On the other-hand, we have Mitt Romney; not well known to the nation yet but about to come into focus. The nation and the world will begin to pay attention from now until the election. What they’ll learn is that the course Romney would set will be very different from Obama’s, and they will judge which is more to their liking. President Obama’s world-view, we know, has been shaped by certain schools of thought. These and his personal experience have resulted in policies for the nation. No one questions that he is a man of the left or that he looks favorably upon government intervention and expansion. That’s been his course and will remain so.
In Romney, the nation can chose to follow a different course. His buttoned-up traditionalist character is steeped in schools of thought of a much different lineage. Romney is an old fashioned guy, and the course he’ll set for the nation will reflect the conservative personal values that have shaped his entire life.
In policy, that means Romney favors tax reform; both cuts and simplification, to attain his goal of economic growth. Obama favors higher taxes, not because they will bring about a stronger economy or reduce the debt, but primarily to conform to a notion of “fairness.” The course settings for this and every other policy the nation will adopt will be along similar lines. The Obama side will always favor collectivism and government direction, like the healthcare bill (now on life-support in the Supreme Court). While the Romney side will favor individual initiative, thrift, freedom from overbearing government, and the promotion of growth through free-market capitalism.

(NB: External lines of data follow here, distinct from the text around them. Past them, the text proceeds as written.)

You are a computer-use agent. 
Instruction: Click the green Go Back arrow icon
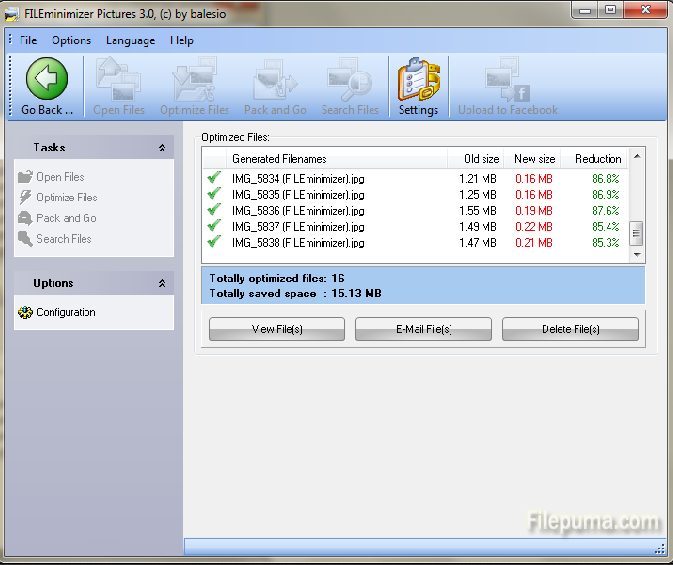[46, 78]
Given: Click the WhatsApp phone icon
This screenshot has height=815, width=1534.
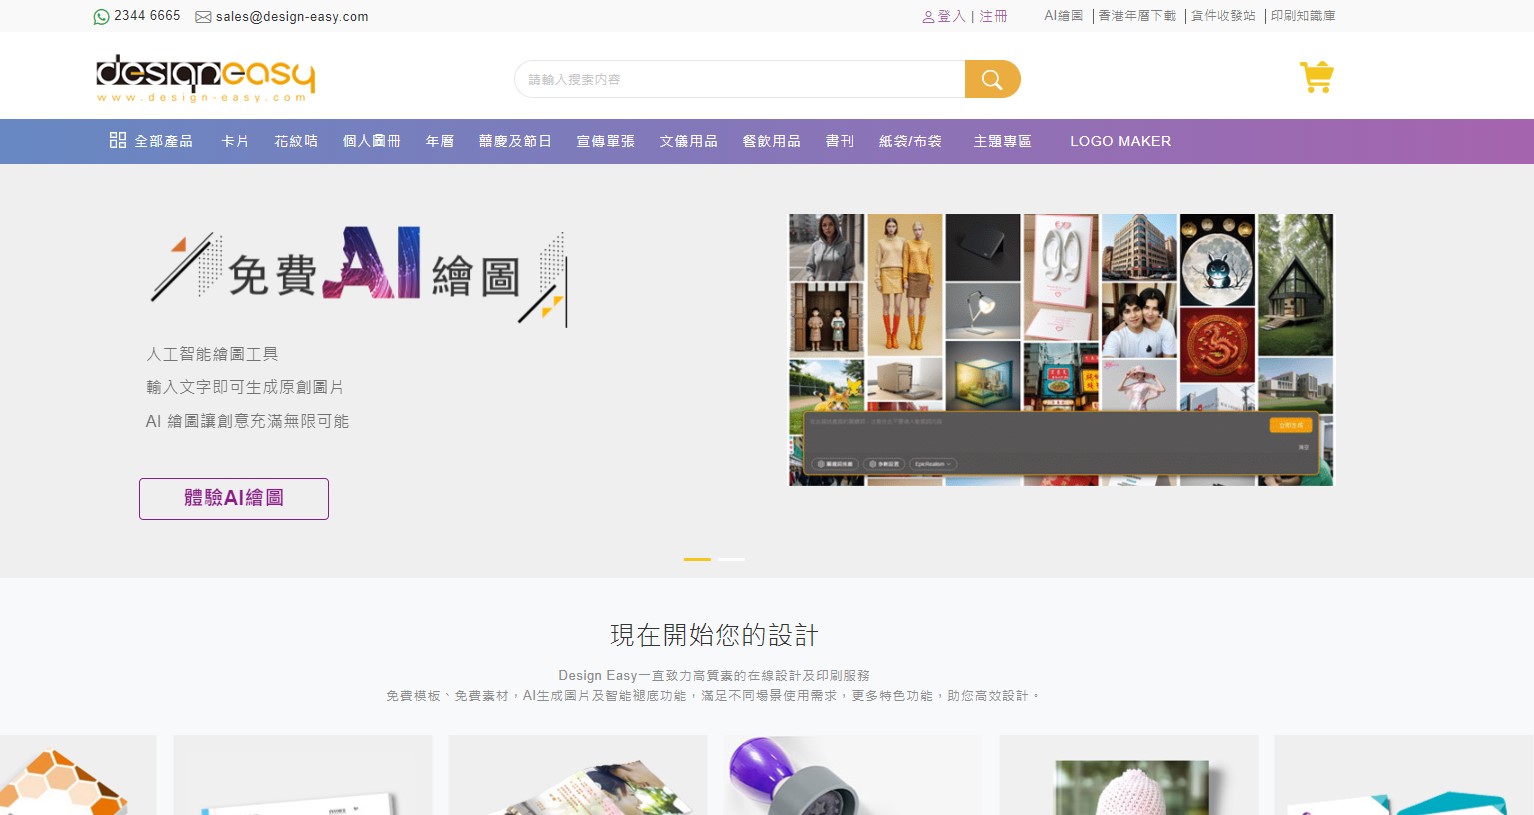Looking at the screenshot, I should click(101, 17).
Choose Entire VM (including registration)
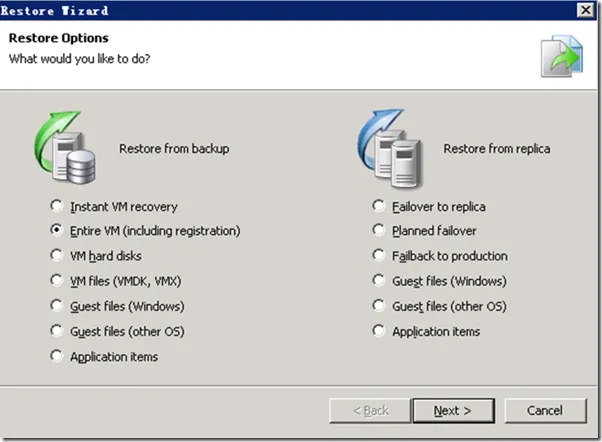Viewport: 602px width, 442px height. click(56, 231)
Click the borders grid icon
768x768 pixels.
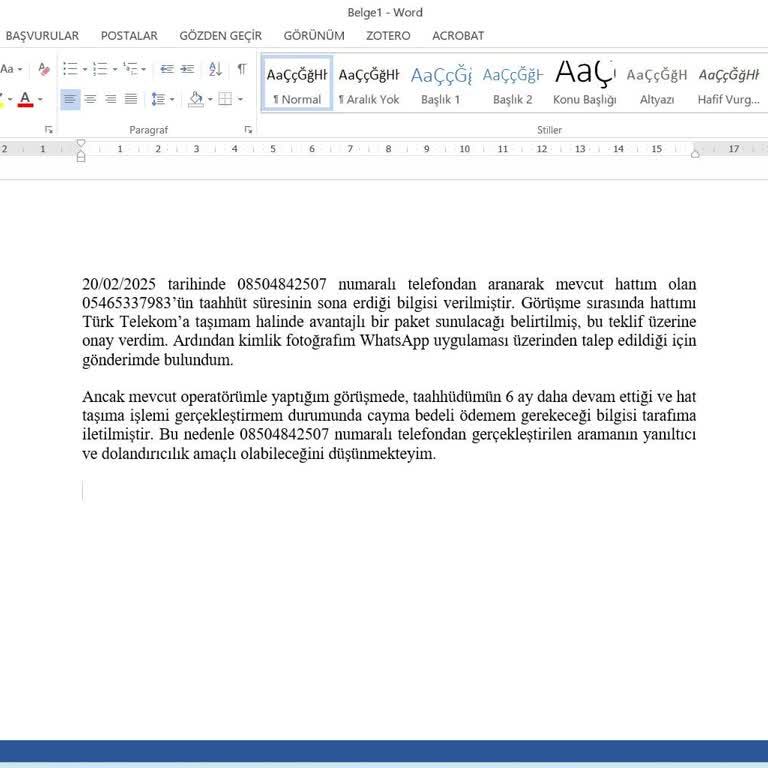click(x=225, y=99)
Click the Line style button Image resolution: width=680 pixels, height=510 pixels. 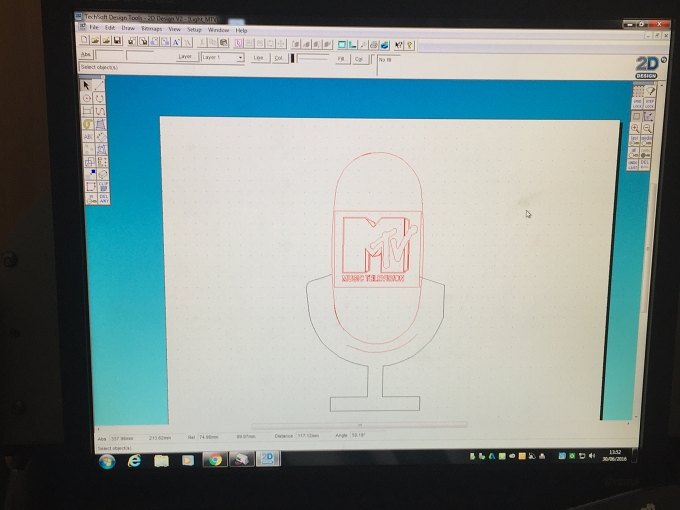259,58
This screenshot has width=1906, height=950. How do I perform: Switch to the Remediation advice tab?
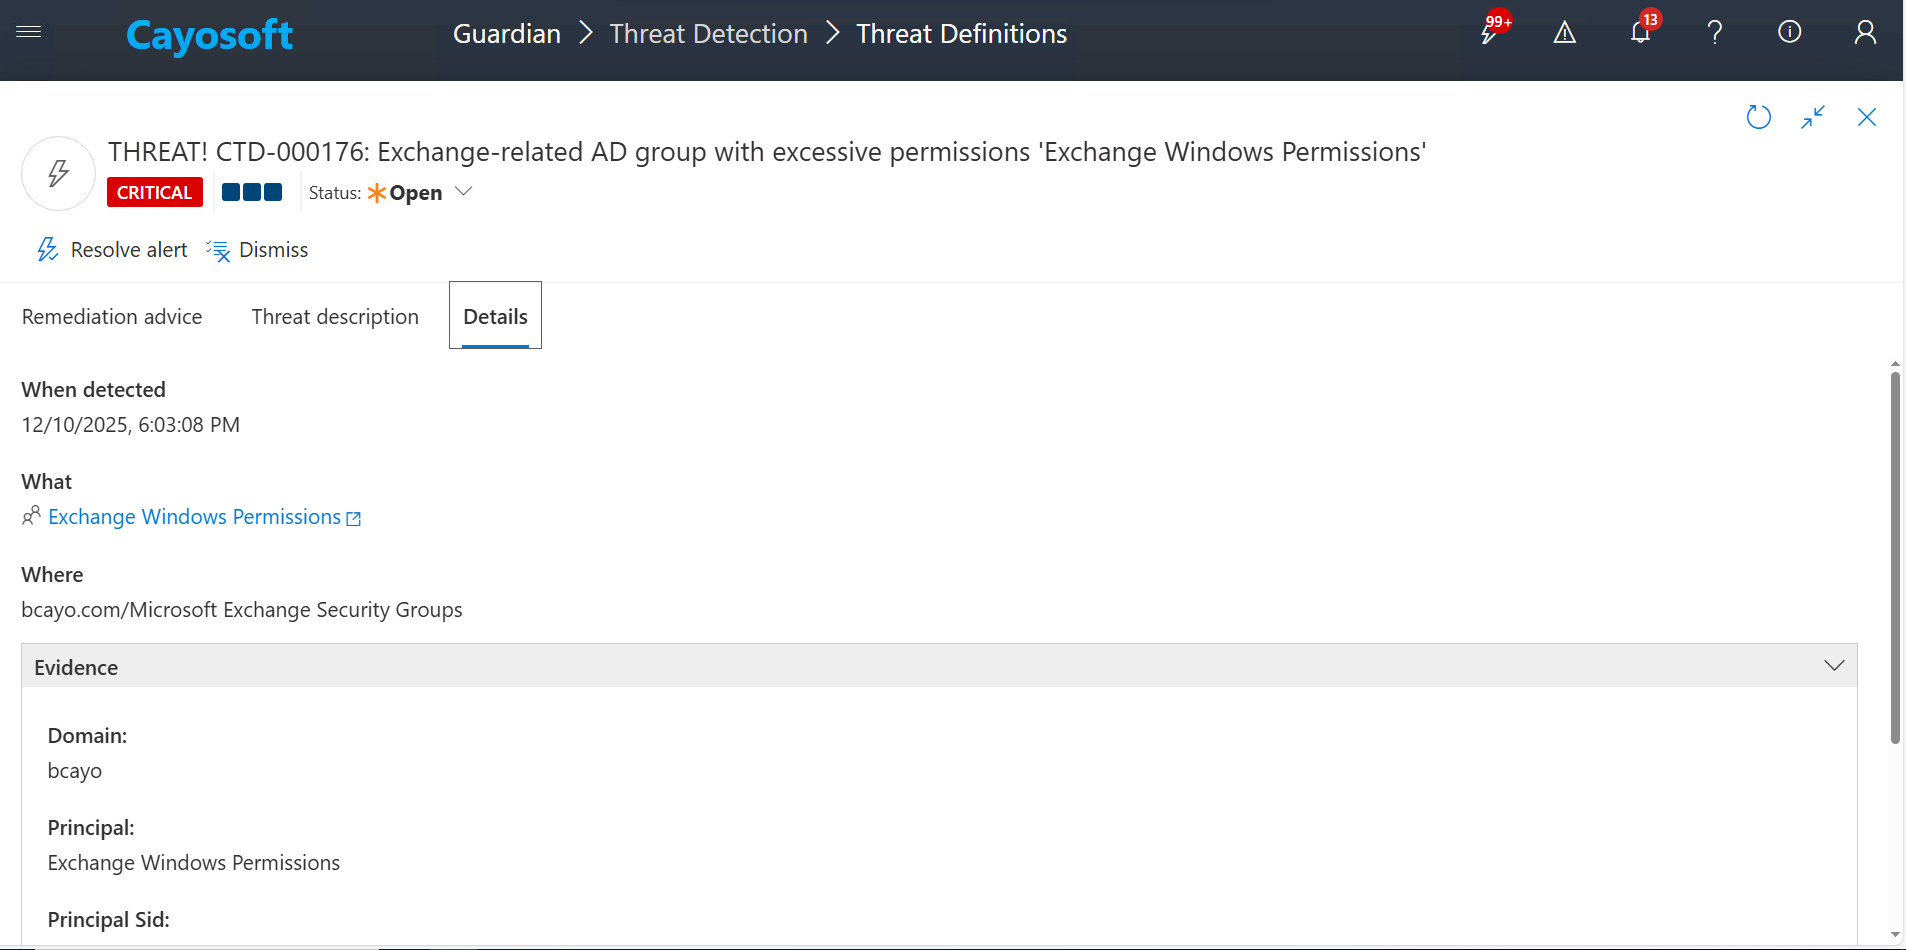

Leftists favor government intervention at the expense of all else, including the laws of accounting. Conservatives accept the need for sensible government involvement in the economy and in society, but with two essential caveats; government must show results and be affordable. This difference will not be lost to the non-aligned voters who decide every American election.
The nation is more deeply in debt than ever and getting worse every year. We are economically anemic. No recovery in our history has been this weak. Many people are still without work. Were we to stay on this course, the military’s budget will soon be thoughtlessly cut by sequestration and who, but our enemies, would favor that?
It’s a great irony, of course, that in this election, Romney (the traditionalist) represents change, while Obama and the Democrats have no choice but to be cast as defenders of the status quo. We know Obama won’t change because he can’t. Incumbent leaders become hidebound and politically chained to their record. That the nation is not improving is only proof to Obama of the need to re-double his efforts, not alter course. That makes Obama the leader of the forces of “reaction,” not change.
But ironic political wordplay won’t decide the election. Independent voters will. The uncertainty over national security and the economy reveal the trajectory we now face. Voters will either recognize the danger in the current course and chose a new one, or they will re-elect Obama.
Romney’s conservatism reflects views which our nation was founded on, the wisdom of which lay in seeing that nations, no less than men, need traditional values to survive and thrive. Our nation has never been free of life-and-death challenges, but our early history revealed startling growth, countless innovations, the rise of great cities almost overnight and we became a magnet for Europe’s disenfranchised seeking a better life. Individual initiative, not government, which then had very little control over anything, made this happen. Romney knows that.
With wise leadership America will respond with the same growth that paced our early expansion from a small coastal nation to a continental one. With smart policy, growth will begin here and spread abroad and that is what the world needs to be at peace. When a nation’s peoples are fed and housed because they are working, they are not apt to go to war. Americans can again lead the world.
President Obama had his chance. He failed. To say that it only requires four more years of the same to make things right is to hand the election to Romney. But what other rationale can Obama offer, now that he has a record? Independent voters are not so naive. They need only the time to evaluate the candidates and their policies, and pick a course that looks most promising. The odds stack strongly in Romney’s favor.